Aim - Please update the listing below by replacing "GUI agent" with "screen assistant" everywhere it appears, and leave everything else unchanged.

Saved entries

== == ==

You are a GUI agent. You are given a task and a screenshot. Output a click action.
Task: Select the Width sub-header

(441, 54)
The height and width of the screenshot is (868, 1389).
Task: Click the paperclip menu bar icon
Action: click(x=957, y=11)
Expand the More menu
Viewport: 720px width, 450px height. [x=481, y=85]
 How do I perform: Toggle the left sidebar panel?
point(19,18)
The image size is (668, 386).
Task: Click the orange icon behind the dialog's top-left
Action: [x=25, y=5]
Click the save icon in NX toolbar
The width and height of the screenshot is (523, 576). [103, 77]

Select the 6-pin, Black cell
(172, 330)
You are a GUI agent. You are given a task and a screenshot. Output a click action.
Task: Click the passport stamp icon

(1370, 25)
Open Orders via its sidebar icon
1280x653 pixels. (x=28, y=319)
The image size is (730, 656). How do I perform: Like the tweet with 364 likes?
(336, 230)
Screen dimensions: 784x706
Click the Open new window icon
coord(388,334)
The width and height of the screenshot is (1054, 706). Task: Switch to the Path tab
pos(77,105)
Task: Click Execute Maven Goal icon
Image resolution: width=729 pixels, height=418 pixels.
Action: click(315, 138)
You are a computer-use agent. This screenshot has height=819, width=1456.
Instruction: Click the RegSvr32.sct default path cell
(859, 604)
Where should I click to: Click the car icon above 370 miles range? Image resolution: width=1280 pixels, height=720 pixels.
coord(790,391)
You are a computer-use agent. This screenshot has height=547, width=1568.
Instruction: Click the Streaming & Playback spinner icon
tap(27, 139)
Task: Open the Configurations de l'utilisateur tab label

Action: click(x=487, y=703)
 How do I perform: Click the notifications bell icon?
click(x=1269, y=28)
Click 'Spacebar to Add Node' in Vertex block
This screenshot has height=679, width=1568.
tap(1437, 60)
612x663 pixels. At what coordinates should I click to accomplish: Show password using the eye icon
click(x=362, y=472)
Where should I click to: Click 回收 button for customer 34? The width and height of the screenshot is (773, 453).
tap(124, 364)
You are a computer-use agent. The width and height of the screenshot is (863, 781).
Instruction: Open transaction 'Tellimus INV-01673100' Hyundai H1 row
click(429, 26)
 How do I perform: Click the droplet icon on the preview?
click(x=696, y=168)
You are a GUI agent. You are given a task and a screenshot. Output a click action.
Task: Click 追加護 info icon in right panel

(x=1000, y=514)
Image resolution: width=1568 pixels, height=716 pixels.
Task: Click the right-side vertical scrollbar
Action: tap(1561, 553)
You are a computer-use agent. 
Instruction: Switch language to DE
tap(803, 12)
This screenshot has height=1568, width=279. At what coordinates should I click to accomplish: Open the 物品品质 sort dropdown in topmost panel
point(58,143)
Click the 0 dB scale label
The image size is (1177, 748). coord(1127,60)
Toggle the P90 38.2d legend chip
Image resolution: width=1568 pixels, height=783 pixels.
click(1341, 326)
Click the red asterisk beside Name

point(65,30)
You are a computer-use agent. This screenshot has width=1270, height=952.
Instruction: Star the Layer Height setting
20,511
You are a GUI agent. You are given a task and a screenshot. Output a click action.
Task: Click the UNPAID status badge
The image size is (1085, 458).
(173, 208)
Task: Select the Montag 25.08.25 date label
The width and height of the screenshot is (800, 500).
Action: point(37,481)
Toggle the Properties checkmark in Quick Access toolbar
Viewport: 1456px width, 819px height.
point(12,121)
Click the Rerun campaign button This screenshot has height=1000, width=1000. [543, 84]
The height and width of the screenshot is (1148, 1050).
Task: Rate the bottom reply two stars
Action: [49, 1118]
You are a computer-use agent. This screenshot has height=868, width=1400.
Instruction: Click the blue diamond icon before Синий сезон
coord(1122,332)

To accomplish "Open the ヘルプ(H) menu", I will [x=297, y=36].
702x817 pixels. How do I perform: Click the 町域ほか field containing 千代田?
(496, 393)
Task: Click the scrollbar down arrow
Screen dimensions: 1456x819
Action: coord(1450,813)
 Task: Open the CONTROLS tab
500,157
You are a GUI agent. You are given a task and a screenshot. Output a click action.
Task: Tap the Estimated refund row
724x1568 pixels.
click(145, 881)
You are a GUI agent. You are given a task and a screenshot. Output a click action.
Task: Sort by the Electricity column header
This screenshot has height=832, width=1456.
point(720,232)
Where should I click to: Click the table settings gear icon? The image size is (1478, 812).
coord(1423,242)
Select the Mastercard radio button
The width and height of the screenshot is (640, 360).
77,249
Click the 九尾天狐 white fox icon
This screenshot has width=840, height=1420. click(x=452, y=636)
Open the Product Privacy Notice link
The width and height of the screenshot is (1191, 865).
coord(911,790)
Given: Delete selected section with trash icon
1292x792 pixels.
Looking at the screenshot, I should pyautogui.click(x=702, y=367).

== == ==

Finished exercise -
You are a screen assistant. You are given a task and a screenshot. Output a click action.
Task: Select the Width sub-header

(441, 54)
The height and width of the screenshot is (868, 1389).
Task: Click the paperclip menu bar icon
Action: click(x=957, y=11)
Expand the More menu
Viewport: 720px width, 450px height. [x=481, y=85]
 How do I perform: Toggle the left sidebar panel?
point(19,18)
The image size is (668, 386).
Task: Click the orange icon behind the dialog's top-left
Action: [x=25, y=5]
Click the save icon in NX toolbar
The width and height of the screenshot is (523, 576). [103, 77]

Select the 6-pin, Black cell
(172, 330)
You are a screen assistant. You are given a task and a screenshot. Output a click action.
Task: Click the passport stamp icon

(1370, 25)
Open Orders via its sidebar icon
1280x653 pixels. (x=28, y=319)
The image size is (730, 656). How do I perform: Like the tweet with 364 likes?
(336, 230)
Screen dimensions: 784x706
Click the Open new window icon
coord(388,334)
The width and height of the screenshot is (1054, 706). Task: Switch to the Path tab
pos(77,105)
Task: Click Execute Maven Goal icon
Image resolution: width=729 pixels, height=418 pixels.
Action: click(315, 138)
You are a computer-use agent. This screenshot has height=819, width=1456.
Instruction: Click the RegSvr32.sct default path cell
(859, 604)
Where should I click to: Click the car icon above 370 miles range? Image resolution: width=1280 pixels, height=720 pixels.
coord(790,391)
You are a computer-use agent. This screenshot has height=547, width=1568.
Instruction: Click the Streaming & Playback spinner icon
tap(27, 139)
Task: Open the Configurations de l'utilisateur tab label

Action: click(x=487, y=703)
 How do I perform: Click the notifications bell icon?
click(x=1269, y=28)
Click 'Spacebar to Add Node' in Vertex block
This screenshot has height=679, width=1568.
tap(1437, 60)
612x663 pixels. At what coordinates should I click to accomplish: Show password using the eye icon
click(x=362, y=472)
Where should I click to: Click 回收 button for customer 34? The width and height of the screenshot is (773, 453).
tap(124, 364)
You are a computer-use agent. The width and height of the screenshot is (863, 781).
Instruction: Open transaction 'Tellimus INV-01673100' Hyundai H1 row
click(429, 26)
 How do I perform: Click the droplet icon on the preview?
click(x=696, y=168)
You are a screen assistant. You are given a task and a screenshot. Output a click action.
Task: Click 追加護 info icon in right panel

(x=1000, y=514)
Image resolution: width=1568 pixels, height=716 pixels.
Task: Click the right-side vertical scrollbar
Action: tap(1561, 553)
You are a computer-use agent. 
Instruction: Switch language to DE
tap(803, 12)
This screenshot has height=1568, width=279. At what coordinates should I click to accomplish: Open the 物品品质 sort dropdown in topmost panel
point(58,143)
Click the 0 dB scale label
The image size is (1177, 748). coord(1127,60)
Toggle the P90 38.2d legend chip
Image resolution: width=1568 pixels, height=783 pixels.
click(1341, 326)
Click the red asterisk beside Name

point(65,30)
You are a computer-use agent. This screenshot has width=1270, height=952.
Instruction: Star the Layer Height setting
20,511
You are a screen assistant. You are given a task and a screenshot. Output a click action.
Task: Click the UNPAID status badge
The image size is (1085, 458).
(173, 208)
Task: Select the Montag 25.08.25 date label
The width and height of the screenshot is (800, 500).
Action: point(37,481)
Toggle the Properties checkmark in Quick Access toolbar
Viewport: 1456px width, 819px height.
point(12,121)
Click the Rerun campaign button This screenshot has height=1000, width=1000. [543, 84]
The height and width of the screenshot is (1148, 1050).
Task: Rate the bottom reply two stars
Action: [49, 1118]
You are a computer-use agent. This screenshot has height=868, width=1400.
Instruction: Click the blue diamond icon before Синий сезон
coord(1122,332)

To accomplish "Open the ヘルプ(H) menu", I will [x=297, y=36].
702x817 pixels. How do I perform: Click the 町域ほか field containing 千代田?
(496, 393)
Task: Click the scrollbar down arrow
Screen dimensions: 1456x819
Action: coord(1450,813)
 Task: Open the CONTROLS tab
500,157
You are a screen assistant. You are given a task and a screenshot. Output a click action.
Task: Tap the Estimated refund row
724x1568 pixels.
click(145, 881)
You are a screen assistant. You are given a task and a screenshot. Output a click action.
Task: Sort by the Electricity column header
This screenshot has height=832, width=1456.
point(720,232)
Where should I click to: Click the table settings gear icon? The image size is (1478, 812).
coord(1423,242)
Select the Mastercard radio button
The width and height of the screenshot is (640, 360).
77,249
Click the 九尾天狐 white fox icon
This screenshot has width=840, height=1420. click(x=452, y=636)
Open the Product Privacy Notice link
The width and height of the screenshot is (1191, 865).
coord(911,790)
Given: Delete selected section with trash icon
1292x792 pixels.
Looking at the screenshot, I should pyautogui.click(x=702, y=367).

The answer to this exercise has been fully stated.